Thank You. Thank You. Thank You.
And finally…a big thank you to my nurse Meghann Dunn who was there from the beginning because she believed in my mission. Our patients and I are very lucky to have her.
Now feel free to go stuff your face with turkey and loads of carbs. Happy Thanksgiving to you and your families!
Retail Clinics: Filling the Void
Todays issue of the Boston Globe had a great article in the Business Section on the Rise of Retail Clinics and how they are rising to meet the needs of patients. The article is below for those who wish to read it and please read the comments, as they are always fantastic when it comes to articles on our healthcare system.
The main question I ask in this blog entry is: Why are these clinics popping up everywhere and having success? It is actually a very simple answer- they are filling the void that our fractured, third-party based healthcare system has left in its path of destruction of the physician-patient relationship. They are the callus on the fracture, but they are not the cast that will keep it fixed for good!

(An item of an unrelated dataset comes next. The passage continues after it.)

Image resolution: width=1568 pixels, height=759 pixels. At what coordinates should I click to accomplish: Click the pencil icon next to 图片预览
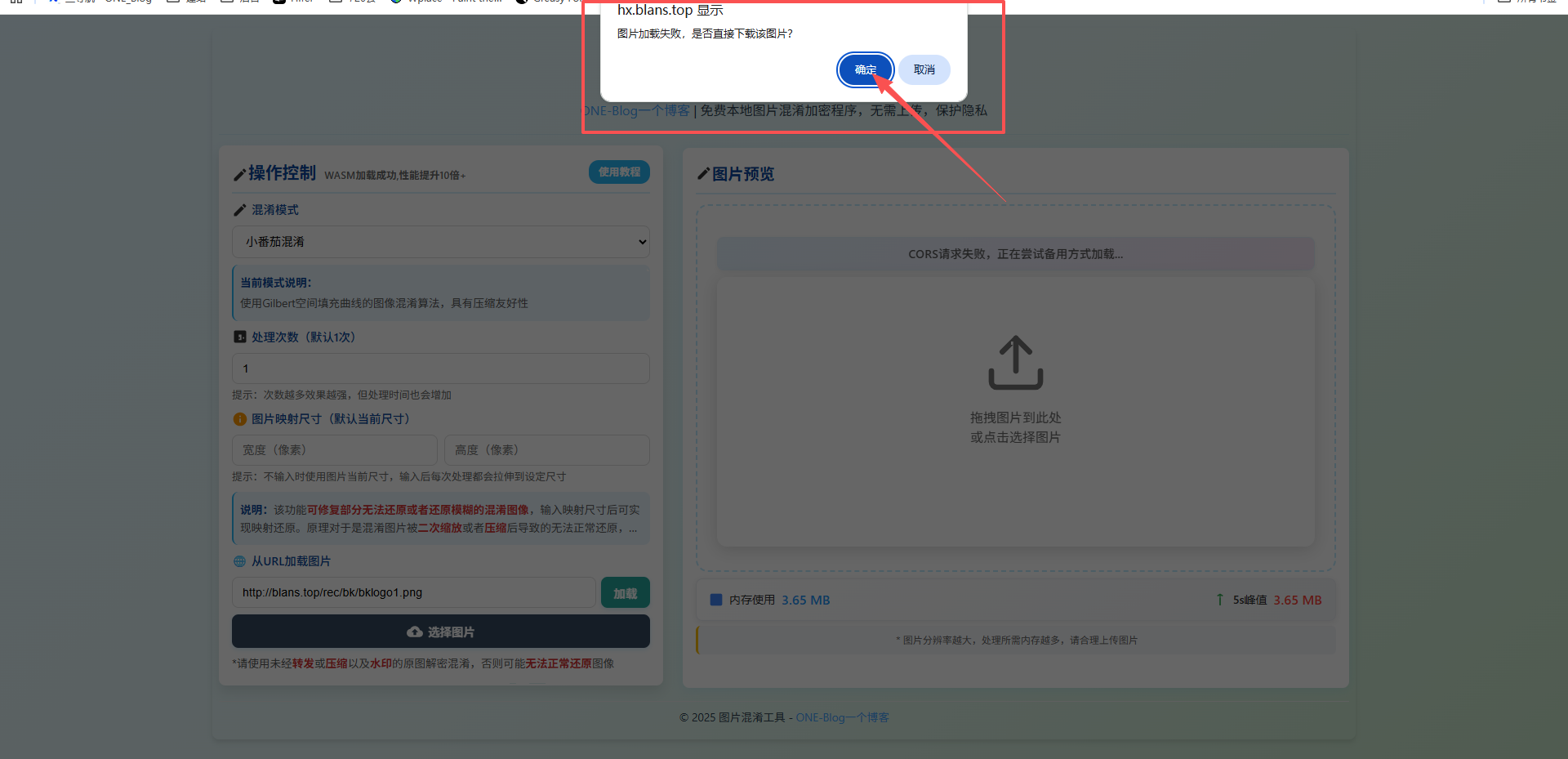pyautogui.click(x=703, y=174)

Patients used to have access to their OWN doctor or nurse when and if they needed them, even if it were for a simple question. Now, because of a warped third party payment system and corporate run healthcare, patients feel as if they are nothing more than a number on a list. They would rather go see a doctor or NP that knows nothing about them at a pharmacy than their “in-network listed ‘PCP’ “. Why? Because they do not want to listen to a 5 minute list of menu options on a phone; they do not want to be on hold for ten; they do not want to wait to have their problem addressed for hours to days, especially when ill; they do not want to pay a copay or deductible for a rash that could be diagnosed with a picture; and most importantly they do not want to be rushed in and out in 10 minutes after waiting for 45! So do I begrudge companies like CVS for opening these clinics and do I begrudge patients for going to them? Absolutely not!

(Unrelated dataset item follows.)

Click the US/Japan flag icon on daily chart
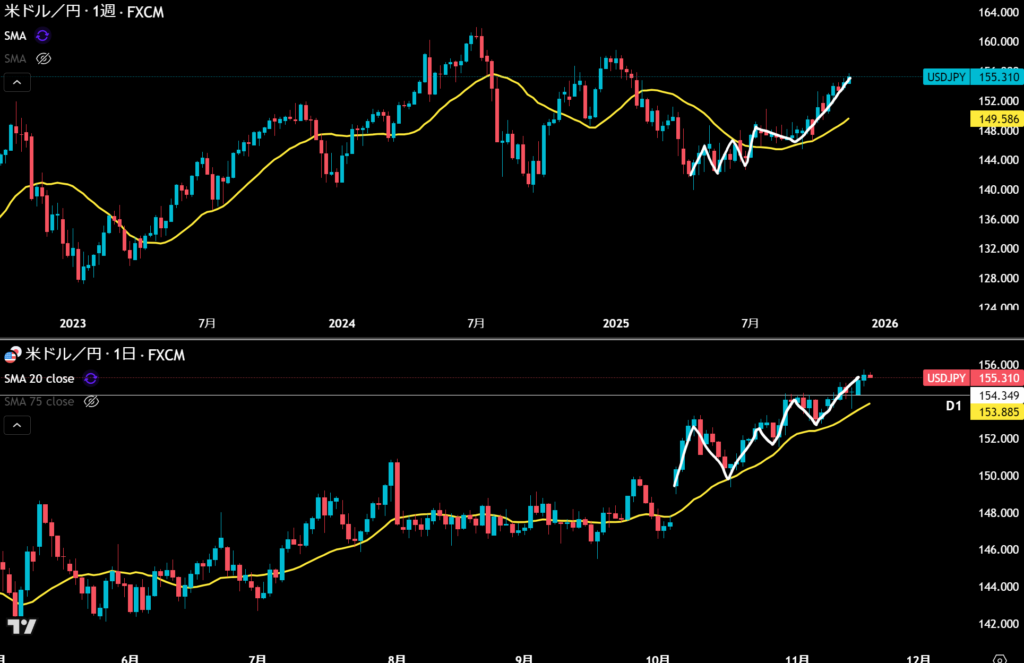1024x663 pixels. pyautogui.click(x=13, y=355)
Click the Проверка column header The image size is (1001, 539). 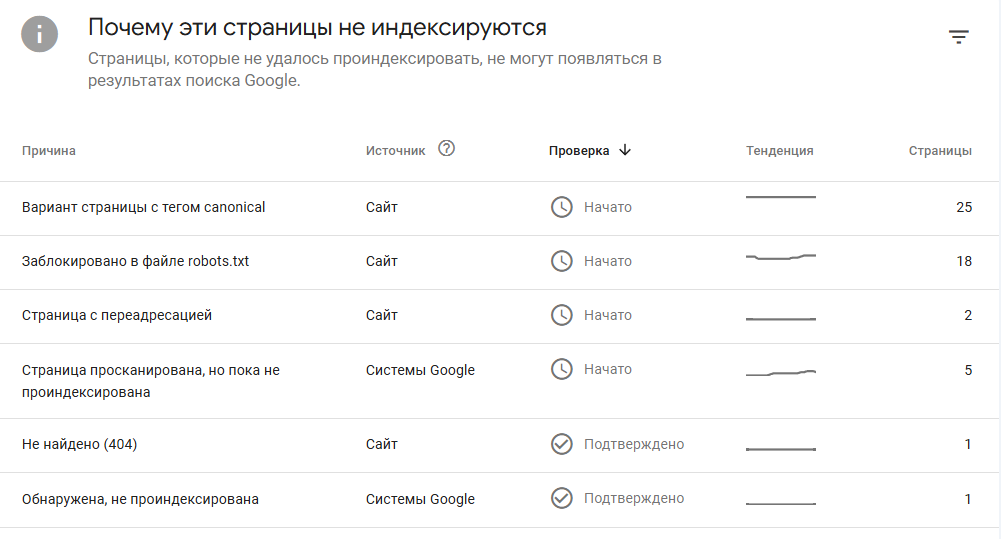(x=579, y=151)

So whom do I have issue with? I have issue with a system that has been perpetuated for long enough to allow this fracture and pseudo-callus to form. The reason I call it a “pseudo-callus”- and this is in no way to be disparaging to the doctors and NPs who work at these clinics- is because they are not the patients OWN doctor. Are the “providers” at these clinics going to be there when that simple cough turns into a lung mass or emphysema? Are they going to be there when that simple UTI is actually a bladder cancer? No matter how excellent the quick care is, I ultimately believe that people still crave their OWN doctor. DPC not only fills this void, it is the cast that will allow this broken system to heal once and for all. And not only do you not have to “check with your insurer about coverage”, my monthly fee is cheaper than the visits to these clinics. See here: CVS Minute Clinic Prices
It is time doctors and patients look for the cast rather than the band-aid.